== Page excerpt ==
Segment Open
I had asthma as a kid and still do. I started blacking out a little at the end of training runs. Then, at 14, I was diagnosed with exercise-induced asthma by a brilliant doctor who told me, “This isn’t going to stop you doing any of your sport, you’re just going to have to learn to control it.” I have inhalers in pretty much every bag.
What makes me sad? Losing people I care about – I lost my dad in 2020. And hearing stories about kids who weren’t as lucky as my daughter, who beat cancer last year. I burst into tears when the doctor gave us the initial diagnosis, but she’s been so brave. The chemotherapy made her hair fall out, which was obviously difficult for a teenage girl. But she’s bounced back so quickly.
I could probably beat my kids in a race, but it depends on the distance. If it’s more than 100m, yes – any less, probably not any more. They’re getting faster all the time. I got funny looks when I was chasing them around the supermarket when they were younger.
The most famous person I’ve met is probably the Queen. I was awarded an MBE and was invited to lunch with about eight others at the palace. She was friendly, welcoming, genuine – an inspirational lady. I once saw Muhammad Ali sitting on the other side of an airport lounge. My husband was starstruck and staring, so Ali started jokingly punching the palm of his hand, then called him over and asked if he wanted anything signed.
Segment Closed
Stored lines:
Segment Open
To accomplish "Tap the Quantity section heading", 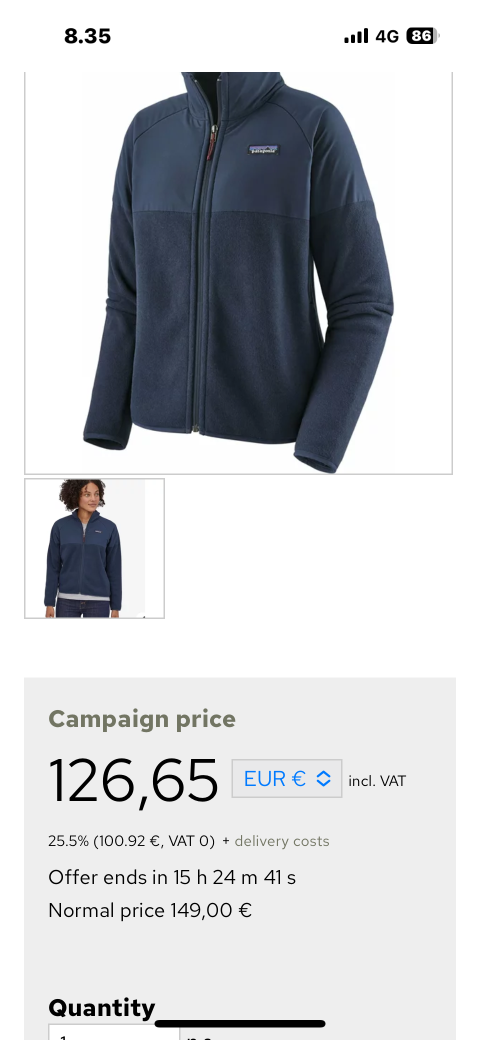I will click(101, 1008).
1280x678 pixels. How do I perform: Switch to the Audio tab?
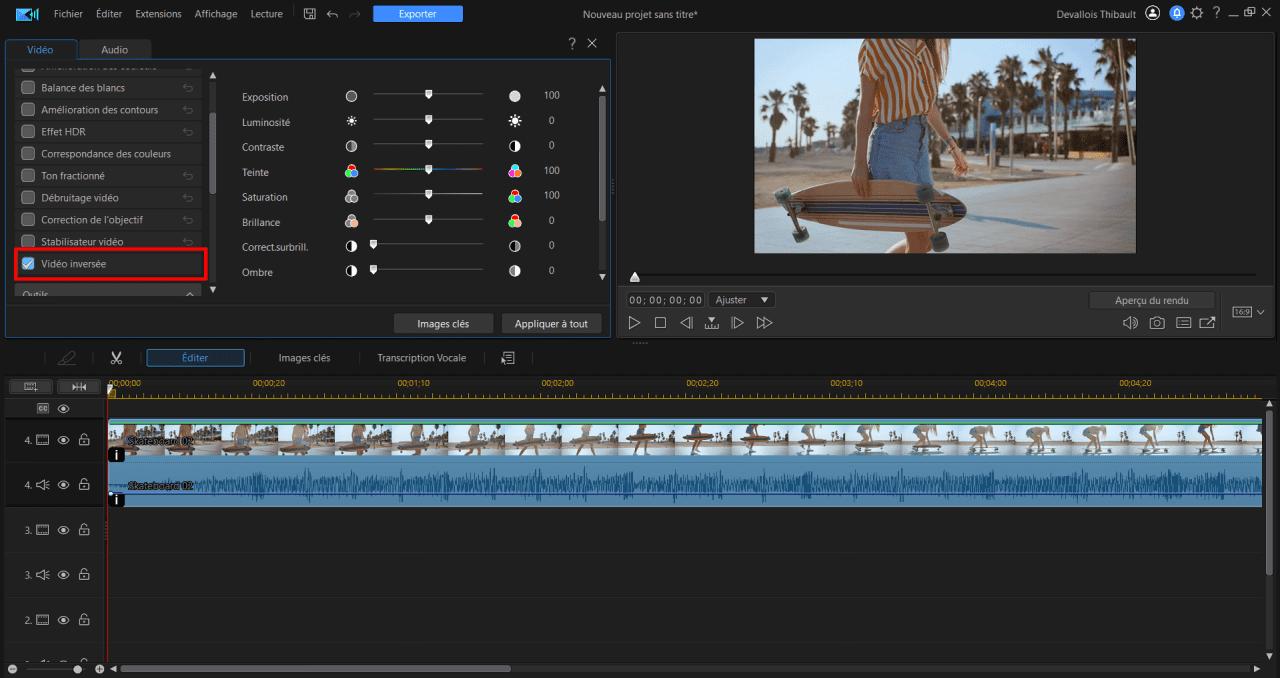pos(114,48)
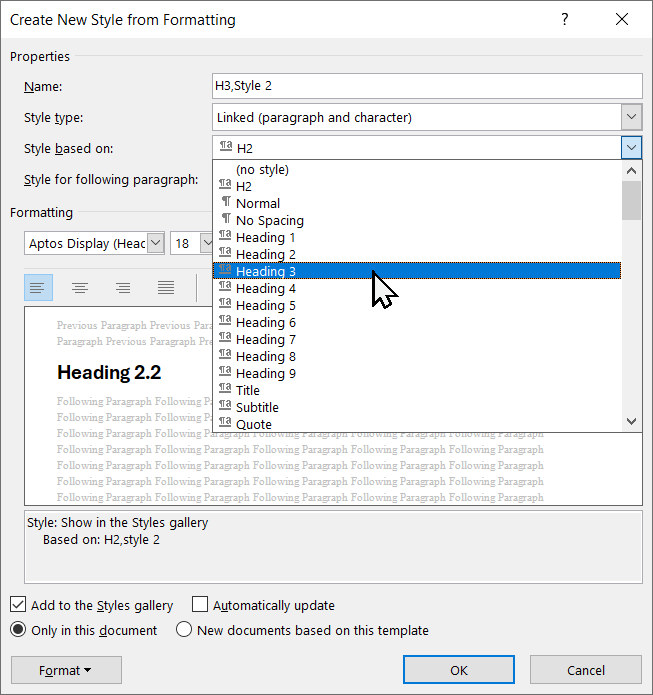Pick the Title style in list

[248, 390]

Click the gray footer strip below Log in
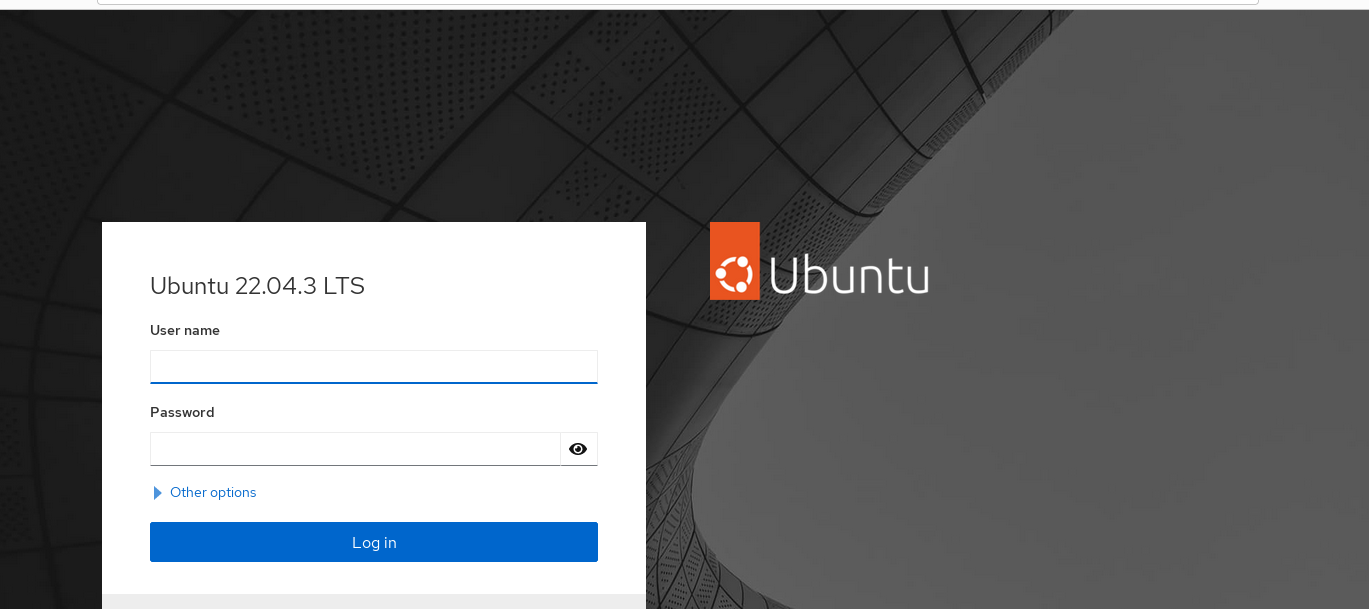373,601
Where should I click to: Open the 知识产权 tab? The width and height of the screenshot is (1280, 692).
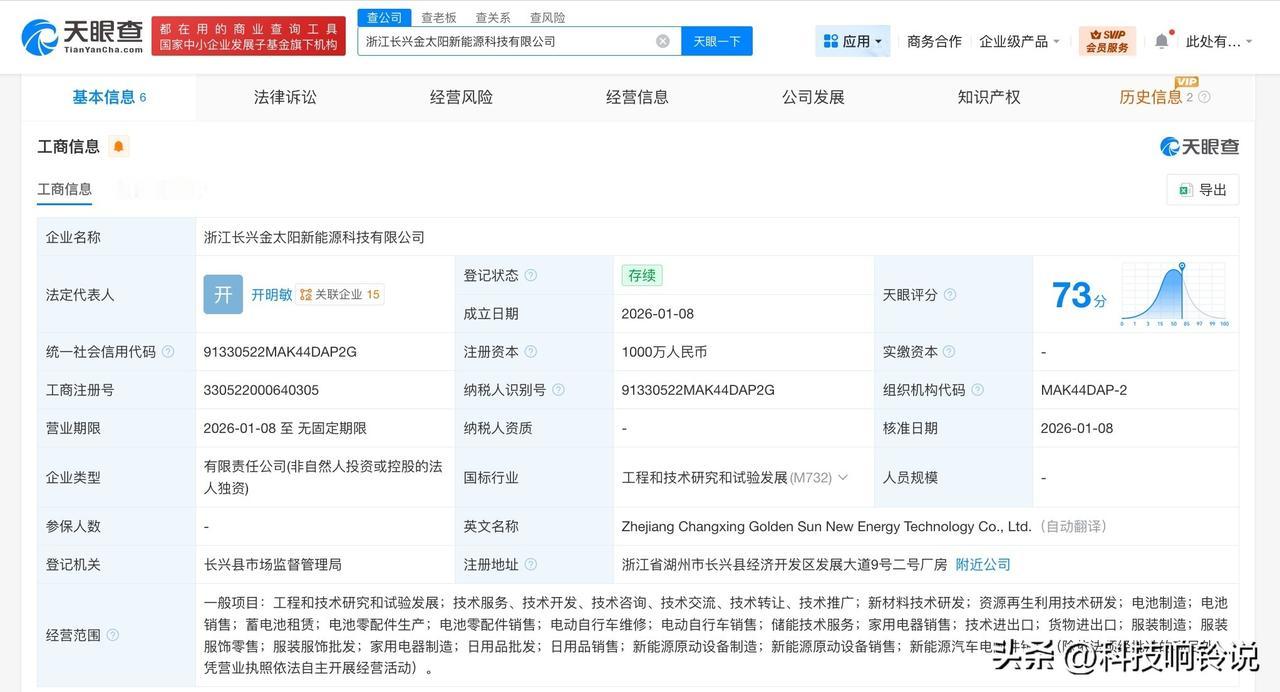click(x=988, y=97)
Segment Closed
== Your task ==
In the interview text, how old was the speaker when diagnosed with exercise-induced asthma? Please answer briefly.

== Answer box ==
14 years old.